━━ Texto apresentado ━━

O evangelho do quinto (e último) domingo da Quaresma tem
Lázaro como protagonista, depois da mulher samaritana e do homem nascido cego
dos dois domingos anteriores. É a terceira catequese baptismal, sobre a VIDA,
depois das catequeses sobre a água e a luz. Este evangelho fala-nos da
ressurreição de Lázaro de Betânia, irmão de Marta e Maria e amigo de Jesus. É o
sétimo 'sinal' (milagre) do evangelho de João, o mais portentoso, que funciona
como uma dobradiça entre a primeira e a segunda parte do seu evangelho. A
Páscoa está agora próxima, e somos convidados a meditar sobre este grande
sinal, uma profecia da morte e ressurreição de Jesus.
Convido-vos a reler pessoalmente todo o décimo primeiro
capítulo de João e a sua continuação natural (até 12, 11), a fim de captar
alguma da riqueza da sua mensagem. E, também, para nos lembrar como tudo
termina: os líderes decidindo matar Jesus e Lázaro.
Limito-me a partilhar convosco uma reflexão sobre o pranto
de Jesus.
O preço da amizade
Esta página do evangelho revela-nos a profunda humanidade de
Jesus. Um homem como nós, tinha amigos e cultivava amizades. A casa de Lázaro,
Marta e Maria, na aldeia de Betânia, nos arredores de Jerusalém, era para ele -
um homem sem abrigo - um oásis de paz e descanso. Lá ele sentia-se em casa, na
sua família. "Jesus amava Marta e a sua irmã e Lázaro". Com a
força desta amizade, quando Lázaro adoeceu, as duas irmãs mandaram-lhe a
seguinte mensagem: "Senhor, aquele que tu amas está doente".

━━━
━━ Dados das tarefas ━━

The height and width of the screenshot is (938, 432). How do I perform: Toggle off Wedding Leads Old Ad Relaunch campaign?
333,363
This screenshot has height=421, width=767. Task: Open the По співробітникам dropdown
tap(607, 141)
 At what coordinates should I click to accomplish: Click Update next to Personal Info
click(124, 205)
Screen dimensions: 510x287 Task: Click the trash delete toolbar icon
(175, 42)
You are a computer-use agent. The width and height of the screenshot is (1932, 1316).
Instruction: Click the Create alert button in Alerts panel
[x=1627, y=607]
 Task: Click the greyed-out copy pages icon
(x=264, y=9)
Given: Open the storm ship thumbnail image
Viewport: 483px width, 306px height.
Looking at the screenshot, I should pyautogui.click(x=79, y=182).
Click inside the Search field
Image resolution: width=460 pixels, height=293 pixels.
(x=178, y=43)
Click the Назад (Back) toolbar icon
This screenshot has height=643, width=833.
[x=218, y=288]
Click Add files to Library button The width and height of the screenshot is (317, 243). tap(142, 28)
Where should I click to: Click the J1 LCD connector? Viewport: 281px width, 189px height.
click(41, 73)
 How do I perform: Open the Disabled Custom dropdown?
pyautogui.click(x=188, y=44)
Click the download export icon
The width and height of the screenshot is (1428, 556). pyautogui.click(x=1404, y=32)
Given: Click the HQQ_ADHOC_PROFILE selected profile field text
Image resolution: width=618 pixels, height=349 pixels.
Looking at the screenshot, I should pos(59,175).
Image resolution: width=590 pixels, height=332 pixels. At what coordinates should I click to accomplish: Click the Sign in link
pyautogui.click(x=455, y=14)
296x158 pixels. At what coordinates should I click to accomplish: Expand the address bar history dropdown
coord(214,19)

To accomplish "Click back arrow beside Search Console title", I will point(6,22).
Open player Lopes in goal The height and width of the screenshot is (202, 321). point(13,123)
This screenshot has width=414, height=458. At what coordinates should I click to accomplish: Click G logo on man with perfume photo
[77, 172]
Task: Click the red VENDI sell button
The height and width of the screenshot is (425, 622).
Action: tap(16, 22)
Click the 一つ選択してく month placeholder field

━━━

Tarefas a realizar:
[A] Responde às seguintes perguntas sobre o texto acerca da ressurreição de Lázaro:
(i) A que domingo da Quaresma pertence o evangelho comentado?
(ii) Que capítulo de João o autor convida a reler pessoalmente?
(iii) Que mensagem mandaram as duas irmãs a Jesus quando Lázaro adoeceu?
[B] Reescreve as linhas dos dados, começando na que contém "Click inside the Search field" e terminando na última, com "dropdown" substituído por "drop-down menu" e tudo o resto inalterado.

Respostas por tarefa:
[A]
(i) Ao quinto (e último) domingo da Quaresma.
(ii) O décimo primeiro capítulo, com a sua continuação natural até 12, 11.
(iii) "Senhor, aquele que tu amas está doente".

[B]
Click inside the Search field
Image resolution: width=460 pixels, height=293 pixels.
(x=178, y=43)
Click the Назад (Back) toolbar icon
This screenshot has height=643, width=833.
[x=218, y=288]
Click Add files to Library button The width and height of the screenshot is (317, 243). tap(142, 28)
Where should I click to: Click the J1 LCD connector? Viewport: 281px width, 189px height.
click(41, 73)
 How do I perform: Open the Disabled Custom drop-down menu?
pyautogui.click(x=188, y=44)
Click the download export icon
The width and height of the screenshot is (1428, 556). pyautogui.click(x=1404, y=32)
Given: Click the HQQ_ADHOC_PROFILE selected profile field text
Image resolution: width=618 pixels, height=349 pixels.
Looking at the screenshot, I should pos(59,175).
Image resolution: width=590 pixels, height=332 pixels. At what coordinates should I click to accomplish: Click the Sign in link
pyautogui.click(x=455, y=14)
296x158 pixels. At what coordinates should I click to accomplish: Expand the address bar history drop-down menu
coord(214,19)

To accomplish "Click back arrow beside Search Console title", I will point(6,22).
Open player Lopes in goal The height and width of the screenshot is (202, 321). point(13,123)
This screenshot has width=414, height=458. At what coordinates should I click to accomplish: Click G logo on man with perfume photo
[77, 172]
Task: Click the red VENDI sell button
The height and width of the screenshot is (425, 622).
Action: tap(16, 22)
Click the 一つ選択してく month placeholder field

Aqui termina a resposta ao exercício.